-- Begin Entries --

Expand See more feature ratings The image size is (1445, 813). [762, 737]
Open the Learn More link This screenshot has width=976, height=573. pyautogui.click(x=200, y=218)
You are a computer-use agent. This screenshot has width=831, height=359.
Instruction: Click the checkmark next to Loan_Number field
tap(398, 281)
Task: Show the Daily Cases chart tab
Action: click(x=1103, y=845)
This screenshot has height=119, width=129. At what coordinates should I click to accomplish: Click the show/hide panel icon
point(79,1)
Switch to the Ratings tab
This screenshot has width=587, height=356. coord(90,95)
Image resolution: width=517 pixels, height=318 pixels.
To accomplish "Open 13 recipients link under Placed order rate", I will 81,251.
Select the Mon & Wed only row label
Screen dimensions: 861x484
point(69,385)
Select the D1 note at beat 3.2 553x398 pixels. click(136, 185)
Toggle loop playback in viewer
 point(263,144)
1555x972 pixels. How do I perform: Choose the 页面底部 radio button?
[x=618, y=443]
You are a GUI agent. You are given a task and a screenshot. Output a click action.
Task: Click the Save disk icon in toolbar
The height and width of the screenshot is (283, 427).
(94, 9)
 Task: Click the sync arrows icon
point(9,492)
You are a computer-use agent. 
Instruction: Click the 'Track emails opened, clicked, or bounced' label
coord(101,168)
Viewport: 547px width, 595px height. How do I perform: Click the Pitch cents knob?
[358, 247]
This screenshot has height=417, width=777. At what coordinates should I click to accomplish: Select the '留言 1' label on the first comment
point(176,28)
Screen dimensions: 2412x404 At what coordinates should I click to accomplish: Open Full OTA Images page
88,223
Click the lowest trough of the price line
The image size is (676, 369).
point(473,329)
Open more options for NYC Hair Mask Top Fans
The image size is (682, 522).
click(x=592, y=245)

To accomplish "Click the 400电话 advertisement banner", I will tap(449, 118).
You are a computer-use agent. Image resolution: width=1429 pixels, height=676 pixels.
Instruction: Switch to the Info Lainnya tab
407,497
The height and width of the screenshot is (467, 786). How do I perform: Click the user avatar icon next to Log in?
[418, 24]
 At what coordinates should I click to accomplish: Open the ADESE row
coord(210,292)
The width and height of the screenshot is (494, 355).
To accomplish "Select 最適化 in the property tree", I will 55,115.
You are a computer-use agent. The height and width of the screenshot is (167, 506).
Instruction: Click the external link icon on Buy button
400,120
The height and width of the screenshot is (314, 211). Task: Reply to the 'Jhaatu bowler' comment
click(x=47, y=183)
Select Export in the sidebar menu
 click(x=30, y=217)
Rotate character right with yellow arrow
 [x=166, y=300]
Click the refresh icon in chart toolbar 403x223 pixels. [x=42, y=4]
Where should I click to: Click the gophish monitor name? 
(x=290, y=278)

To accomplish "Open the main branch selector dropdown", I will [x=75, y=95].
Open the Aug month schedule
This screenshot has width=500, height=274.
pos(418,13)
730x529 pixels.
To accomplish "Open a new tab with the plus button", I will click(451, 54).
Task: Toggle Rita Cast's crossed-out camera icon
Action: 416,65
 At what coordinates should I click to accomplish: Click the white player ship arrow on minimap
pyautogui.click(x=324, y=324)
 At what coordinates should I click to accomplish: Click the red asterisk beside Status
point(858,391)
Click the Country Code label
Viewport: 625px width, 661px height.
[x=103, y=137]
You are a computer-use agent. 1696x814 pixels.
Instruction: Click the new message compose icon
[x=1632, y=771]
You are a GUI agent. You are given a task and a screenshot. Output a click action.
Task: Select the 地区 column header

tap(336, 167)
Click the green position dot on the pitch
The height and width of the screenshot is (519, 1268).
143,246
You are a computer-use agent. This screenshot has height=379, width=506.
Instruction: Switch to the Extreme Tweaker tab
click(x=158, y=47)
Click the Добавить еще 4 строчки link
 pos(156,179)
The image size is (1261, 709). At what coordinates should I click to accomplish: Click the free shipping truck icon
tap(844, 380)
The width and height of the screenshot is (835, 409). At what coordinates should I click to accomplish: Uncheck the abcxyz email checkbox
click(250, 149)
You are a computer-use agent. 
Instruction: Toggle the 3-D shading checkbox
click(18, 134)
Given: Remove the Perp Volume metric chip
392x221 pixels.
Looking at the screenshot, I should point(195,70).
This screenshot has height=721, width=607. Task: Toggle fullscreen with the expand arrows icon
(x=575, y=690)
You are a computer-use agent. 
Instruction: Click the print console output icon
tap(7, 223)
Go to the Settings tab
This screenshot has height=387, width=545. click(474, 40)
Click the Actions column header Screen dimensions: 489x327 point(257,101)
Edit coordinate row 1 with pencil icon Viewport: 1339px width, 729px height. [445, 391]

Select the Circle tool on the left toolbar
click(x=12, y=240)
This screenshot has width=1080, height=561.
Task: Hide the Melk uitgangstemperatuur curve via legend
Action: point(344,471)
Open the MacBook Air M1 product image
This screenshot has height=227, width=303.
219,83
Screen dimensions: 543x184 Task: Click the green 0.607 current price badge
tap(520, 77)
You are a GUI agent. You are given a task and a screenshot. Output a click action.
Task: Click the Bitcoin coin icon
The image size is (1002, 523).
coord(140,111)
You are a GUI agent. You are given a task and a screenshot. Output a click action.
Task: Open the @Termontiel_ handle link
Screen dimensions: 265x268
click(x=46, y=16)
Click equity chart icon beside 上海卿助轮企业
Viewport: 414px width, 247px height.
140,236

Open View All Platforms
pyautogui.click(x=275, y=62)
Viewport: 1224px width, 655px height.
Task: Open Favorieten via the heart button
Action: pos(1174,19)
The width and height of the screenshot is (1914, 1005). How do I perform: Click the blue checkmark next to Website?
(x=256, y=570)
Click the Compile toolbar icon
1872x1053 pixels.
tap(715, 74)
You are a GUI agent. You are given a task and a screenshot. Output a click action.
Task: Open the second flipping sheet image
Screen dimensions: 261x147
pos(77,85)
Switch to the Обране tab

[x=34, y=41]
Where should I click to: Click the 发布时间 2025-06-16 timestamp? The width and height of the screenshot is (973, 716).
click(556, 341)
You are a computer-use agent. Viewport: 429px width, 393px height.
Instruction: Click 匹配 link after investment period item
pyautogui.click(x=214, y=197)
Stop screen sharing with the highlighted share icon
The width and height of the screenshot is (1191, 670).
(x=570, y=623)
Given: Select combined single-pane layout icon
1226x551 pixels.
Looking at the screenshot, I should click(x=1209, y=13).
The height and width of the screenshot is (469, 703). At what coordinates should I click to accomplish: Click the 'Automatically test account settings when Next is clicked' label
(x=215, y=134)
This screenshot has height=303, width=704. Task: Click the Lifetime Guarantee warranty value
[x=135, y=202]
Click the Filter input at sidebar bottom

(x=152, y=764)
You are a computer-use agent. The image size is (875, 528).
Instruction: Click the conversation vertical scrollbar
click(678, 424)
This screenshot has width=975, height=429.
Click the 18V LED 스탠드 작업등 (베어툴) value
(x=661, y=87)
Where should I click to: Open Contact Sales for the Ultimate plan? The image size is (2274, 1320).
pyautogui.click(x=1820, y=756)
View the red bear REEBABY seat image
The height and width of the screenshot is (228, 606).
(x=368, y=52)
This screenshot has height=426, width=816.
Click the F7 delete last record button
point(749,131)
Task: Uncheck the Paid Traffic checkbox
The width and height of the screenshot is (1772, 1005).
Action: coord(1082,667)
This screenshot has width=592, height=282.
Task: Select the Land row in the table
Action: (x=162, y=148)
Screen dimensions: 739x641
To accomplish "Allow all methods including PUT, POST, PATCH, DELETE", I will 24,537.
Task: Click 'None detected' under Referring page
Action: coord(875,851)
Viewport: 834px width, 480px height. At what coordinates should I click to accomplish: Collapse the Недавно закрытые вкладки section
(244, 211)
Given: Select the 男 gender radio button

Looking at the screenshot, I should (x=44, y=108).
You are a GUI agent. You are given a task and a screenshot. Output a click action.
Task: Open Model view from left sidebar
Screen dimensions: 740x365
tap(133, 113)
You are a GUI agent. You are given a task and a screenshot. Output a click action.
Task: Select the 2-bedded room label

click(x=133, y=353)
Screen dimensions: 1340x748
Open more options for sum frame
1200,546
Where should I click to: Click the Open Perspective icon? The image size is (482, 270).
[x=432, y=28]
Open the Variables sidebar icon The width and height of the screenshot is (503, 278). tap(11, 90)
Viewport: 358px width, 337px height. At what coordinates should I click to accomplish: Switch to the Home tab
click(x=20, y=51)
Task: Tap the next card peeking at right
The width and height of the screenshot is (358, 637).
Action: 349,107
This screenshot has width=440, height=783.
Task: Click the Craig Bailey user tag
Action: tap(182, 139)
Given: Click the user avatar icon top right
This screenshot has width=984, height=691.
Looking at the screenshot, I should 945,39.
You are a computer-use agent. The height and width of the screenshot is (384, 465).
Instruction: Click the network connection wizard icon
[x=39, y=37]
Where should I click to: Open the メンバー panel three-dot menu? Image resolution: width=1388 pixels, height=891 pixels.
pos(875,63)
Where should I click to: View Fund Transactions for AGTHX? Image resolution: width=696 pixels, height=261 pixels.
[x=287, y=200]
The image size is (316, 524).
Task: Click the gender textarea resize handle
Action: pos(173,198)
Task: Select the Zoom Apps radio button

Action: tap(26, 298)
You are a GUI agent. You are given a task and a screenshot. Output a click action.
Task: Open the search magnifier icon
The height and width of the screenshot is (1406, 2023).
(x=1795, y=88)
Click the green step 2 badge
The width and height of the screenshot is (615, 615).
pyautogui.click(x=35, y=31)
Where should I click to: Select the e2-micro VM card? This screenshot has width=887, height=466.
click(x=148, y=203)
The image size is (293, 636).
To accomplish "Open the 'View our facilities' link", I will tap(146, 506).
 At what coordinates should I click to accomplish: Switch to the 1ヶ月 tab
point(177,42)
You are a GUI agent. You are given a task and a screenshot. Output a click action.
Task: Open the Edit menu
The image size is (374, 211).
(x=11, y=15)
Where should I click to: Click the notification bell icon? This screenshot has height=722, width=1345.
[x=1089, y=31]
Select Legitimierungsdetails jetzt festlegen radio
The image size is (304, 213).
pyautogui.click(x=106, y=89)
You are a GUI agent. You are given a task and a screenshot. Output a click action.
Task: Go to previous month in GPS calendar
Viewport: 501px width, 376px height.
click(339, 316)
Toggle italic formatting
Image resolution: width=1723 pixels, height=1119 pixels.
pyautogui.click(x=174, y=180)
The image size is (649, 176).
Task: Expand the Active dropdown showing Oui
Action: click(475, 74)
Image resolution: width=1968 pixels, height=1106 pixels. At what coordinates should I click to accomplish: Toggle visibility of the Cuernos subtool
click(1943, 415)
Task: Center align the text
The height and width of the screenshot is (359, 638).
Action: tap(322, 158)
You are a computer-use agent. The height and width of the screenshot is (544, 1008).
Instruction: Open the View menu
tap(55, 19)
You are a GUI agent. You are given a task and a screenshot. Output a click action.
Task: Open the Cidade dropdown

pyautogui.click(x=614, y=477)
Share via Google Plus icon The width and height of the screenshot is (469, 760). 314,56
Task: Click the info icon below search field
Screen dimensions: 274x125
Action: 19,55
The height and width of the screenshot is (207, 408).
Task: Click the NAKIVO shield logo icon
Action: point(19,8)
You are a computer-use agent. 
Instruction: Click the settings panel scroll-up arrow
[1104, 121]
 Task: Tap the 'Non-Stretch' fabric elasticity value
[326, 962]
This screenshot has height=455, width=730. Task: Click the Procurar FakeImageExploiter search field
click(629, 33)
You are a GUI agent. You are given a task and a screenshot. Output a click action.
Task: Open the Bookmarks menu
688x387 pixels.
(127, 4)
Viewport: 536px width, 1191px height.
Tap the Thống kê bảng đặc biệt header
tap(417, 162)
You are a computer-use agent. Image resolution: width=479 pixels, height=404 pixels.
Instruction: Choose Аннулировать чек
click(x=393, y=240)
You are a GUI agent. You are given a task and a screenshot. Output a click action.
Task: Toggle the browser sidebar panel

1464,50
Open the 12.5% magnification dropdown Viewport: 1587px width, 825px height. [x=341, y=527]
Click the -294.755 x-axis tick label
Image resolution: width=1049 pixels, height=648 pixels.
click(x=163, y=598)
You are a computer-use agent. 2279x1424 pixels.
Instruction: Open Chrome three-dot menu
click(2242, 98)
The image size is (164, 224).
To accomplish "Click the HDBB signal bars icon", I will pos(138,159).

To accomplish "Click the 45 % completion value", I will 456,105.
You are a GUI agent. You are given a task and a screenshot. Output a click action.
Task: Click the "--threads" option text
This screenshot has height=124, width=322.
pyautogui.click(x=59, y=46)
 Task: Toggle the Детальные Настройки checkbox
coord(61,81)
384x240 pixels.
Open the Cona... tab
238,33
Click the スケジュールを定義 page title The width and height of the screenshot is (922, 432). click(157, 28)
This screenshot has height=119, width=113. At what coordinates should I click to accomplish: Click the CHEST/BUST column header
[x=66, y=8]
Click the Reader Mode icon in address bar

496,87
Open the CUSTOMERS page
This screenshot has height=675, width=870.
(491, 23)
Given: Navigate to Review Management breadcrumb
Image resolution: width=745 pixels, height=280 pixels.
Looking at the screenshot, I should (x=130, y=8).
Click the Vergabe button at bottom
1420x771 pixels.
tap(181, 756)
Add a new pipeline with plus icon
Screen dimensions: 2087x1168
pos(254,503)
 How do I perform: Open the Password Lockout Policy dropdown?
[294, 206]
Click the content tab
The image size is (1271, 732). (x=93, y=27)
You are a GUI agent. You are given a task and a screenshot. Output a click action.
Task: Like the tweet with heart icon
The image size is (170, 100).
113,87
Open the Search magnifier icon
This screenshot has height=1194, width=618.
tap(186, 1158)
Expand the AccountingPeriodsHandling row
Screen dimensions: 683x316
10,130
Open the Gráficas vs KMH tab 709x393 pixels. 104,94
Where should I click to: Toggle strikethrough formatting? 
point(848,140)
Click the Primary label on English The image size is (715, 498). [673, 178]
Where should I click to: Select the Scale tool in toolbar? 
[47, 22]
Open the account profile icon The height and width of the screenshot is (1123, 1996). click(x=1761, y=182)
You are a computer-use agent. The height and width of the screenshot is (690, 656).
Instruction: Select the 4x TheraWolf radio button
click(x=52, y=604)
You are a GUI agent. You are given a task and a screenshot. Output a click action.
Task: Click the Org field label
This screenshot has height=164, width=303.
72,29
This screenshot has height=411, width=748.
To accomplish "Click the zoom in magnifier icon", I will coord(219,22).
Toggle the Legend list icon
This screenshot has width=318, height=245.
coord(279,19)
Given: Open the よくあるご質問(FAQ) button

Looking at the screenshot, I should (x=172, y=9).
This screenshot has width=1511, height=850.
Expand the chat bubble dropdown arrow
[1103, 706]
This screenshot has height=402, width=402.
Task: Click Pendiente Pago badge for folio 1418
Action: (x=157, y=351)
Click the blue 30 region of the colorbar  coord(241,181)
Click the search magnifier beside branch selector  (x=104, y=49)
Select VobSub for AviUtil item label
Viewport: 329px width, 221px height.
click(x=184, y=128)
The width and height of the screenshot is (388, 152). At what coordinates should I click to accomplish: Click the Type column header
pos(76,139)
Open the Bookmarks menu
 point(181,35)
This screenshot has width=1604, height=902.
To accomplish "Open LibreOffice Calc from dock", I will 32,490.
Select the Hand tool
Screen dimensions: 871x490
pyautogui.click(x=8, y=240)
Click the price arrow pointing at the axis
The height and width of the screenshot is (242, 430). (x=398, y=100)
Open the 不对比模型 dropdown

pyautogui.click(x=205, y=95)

-- End Entries --

• Given problem: Repeat the entries word for word, beginning with the line that contains "Given: Click the user avatar icon top right" and continuing through the line that contains "pyautogui.click(x=106, y=89)".

• Complete response:
Given: Click the user avatar icon top right
This screenshot has width=984, height=691.
Looking at the screenshot, I should 945,39.
You are a computer-use agent. The height and width of the screenshot is (384, 465).
Instruction: Click the network connection wizard icon
[x=39, y=37]
Where should I click to: Open the メンバー panel three-dot menu? Image resolution: width=1388 pixels, height=891 pixels.
pos(875,63)
Where should I click to: View Fund Transactions for AGTHX? Image resolution: width=696 pixels, height=261 pixels.
[x=287, y=200]
The image size is (316, 524).
Task: Click the gender textarea resize handle
Action: pos(173,198)
Task: Select the Zoom Apps radio button

Action: tap(26, 298)
You are a GUI agent. You are given a task and a screenshot. Output a click action.
Task: Open the search magnifier icon
The height and width of the screenshot is (1406, 2023).
(x=1795, y=88)
Click the green step 2 badge
The width and height of the screenshot is (615, 615).
pyautogui.click(x=35, y=31)
Where should I click to: Select the e2-micro VM card? This screenshot has width=887, height=466.
click(x=148, y=203)
The image size is (293, 636).
To accomplish "Open the 'View our facilities' link", I will tap(146, 506).
 At what coordinates should I click to accomplish: Switch to the 1ヶ月 tab
point(177,42)
You are a GUI agent. You are given a task and a screenshot. Output a click action.
Task: Open the Edit menu
The image size is (374, 211).
(x=11, y=15)
Where should I click to: Click the notification bell icon? This screenshot has height=722, width=1345.
[x=1089, y=31]
Select Legitimierungsdetails jetzt festlegen radio
The image size is (304, 213).
pyautogui.click(x=106, y=89)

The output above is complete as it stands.